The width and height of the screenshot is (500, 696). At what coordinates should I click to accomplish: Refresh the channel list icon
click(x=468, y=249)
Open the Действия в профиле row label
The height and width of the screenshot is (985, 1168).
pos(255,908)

════

(WORK TO COMPLETE):
Copy these records line for line, without any changes.

(PROBLEM SOLUTION):
The width and height of the screenshot is (500, 696). At what coordinates should I click to accomplish: Refresh the channel list icon
click(x=468, y=249)
Open the Действия в профиле row label
The height and width of the screenshot is (985, 1168).
pos(255,908)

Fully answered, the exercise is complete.